One in 10 households in Ceredigion and Powys have solar panels installed on their roofs, new figures show.

It comes as the number of people across the UK exploring alternative energy sources like solar power has soared this year, with more people installing solar panels in March than in any month since December 2015.

Friends of the Earth said the rise in solar panel installations is "really encouraging", with people motivated by rising energy prices and the falling cost of solar technology.

The latest MCS Data Dashboard data shows 3,618 households in Ceredigion and 5,922 in Powys have solar panels installed on their property by MCS-certified companies as of 9 June.

It means 10.4 per cent of households in Ceredigion and 9.8 per cent in Powys have solar power technology in their homes.

In Gwynedd, the 3,549 households with solar panels mean 6.8 per cent of households in the county are making the most of the technology.

Across the UK, 17,600 solar panel systems were installed on homes in March alone – the highest figure of any month in almost eight years, when there were 25,200 in December 2015.

In the early 2010s, the electricity generated by domestic solar panels could be sold back to the national grid for a generous profit.

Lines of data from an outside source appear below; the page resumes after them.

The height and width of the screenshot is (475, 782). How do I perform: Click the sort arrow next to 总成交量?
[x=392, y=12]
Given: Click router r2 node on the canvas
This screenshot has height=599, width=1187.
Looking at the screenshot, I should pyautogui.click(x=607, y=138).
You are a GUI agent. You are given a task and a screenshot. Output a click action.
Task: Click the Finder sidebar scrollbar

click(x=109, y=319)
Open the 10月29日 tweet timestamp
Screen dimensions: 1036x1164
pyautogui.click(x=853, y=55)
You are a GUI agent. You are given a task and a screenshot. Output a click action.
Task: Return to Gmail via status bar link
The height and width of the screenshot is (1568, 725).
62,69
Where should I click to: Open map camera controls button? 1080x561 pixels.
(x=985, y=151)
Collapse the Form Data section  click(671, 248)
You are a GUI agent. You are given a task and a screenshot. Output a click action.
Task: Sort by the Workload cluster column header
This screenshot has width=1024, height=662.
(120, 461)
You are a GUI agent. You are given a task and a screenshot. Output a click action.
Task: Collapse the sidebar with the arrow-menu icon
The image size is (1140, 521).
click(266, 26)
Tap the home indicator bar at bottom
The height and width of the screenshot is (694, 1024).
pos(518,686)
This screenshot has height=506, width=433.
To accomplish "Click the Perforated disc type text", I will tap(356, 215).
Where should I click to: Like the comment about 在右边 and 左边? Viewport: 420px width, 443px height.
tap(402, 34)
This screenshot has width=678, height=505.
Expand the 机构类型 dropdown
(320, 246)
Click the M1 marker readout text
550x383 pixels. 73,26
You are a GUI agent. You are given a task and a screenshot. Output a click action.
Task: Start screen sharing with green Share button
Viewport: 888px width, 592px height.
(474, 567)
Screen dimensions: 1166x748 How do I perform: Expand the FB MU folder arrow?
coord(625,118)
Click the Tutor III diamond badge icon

This feed-in tariff was cut at the end of 2015 and was closed to new customers in March 2019. As a result, barring a spike in March that year, installation numbers have been significantly reduced ever since December 2015 until this year.

Mike Childs, head of science, policy and research at Friends of the Earth, said the increase in solar panel installations is down to soaring energy prices, lower installation costs and a "growing awareness about climate breakdown".

But Mr Childs added the pace of switching to clean energy is too slow and called on the government to further encourage people to invest in green sources, such as solar power.

"Installing solar panels is an opportunity extended only to those who can front the costs, with many millions who simply can’t afford that kind of investment," he said.

"There are so many solutions that can make how we power and heat our homes greener. The Government must make it easier for people to access insulation, heat pumps and solar which are all a win for the planet as much as they are for reducing energy costs."

The Department for Energy Security and Net Zero said solar power is "a key part of our plans to power up Britain, helping to deliver cheaper, cleaner and more secure homegrown energy".

A spokesperson said the government is working to connect projects to the grid faster. They added nearly all of the UK's solar capacity has been installed since 2010.

Current targets would see the UK produce 70 gigawatts of solar capacity by 2035.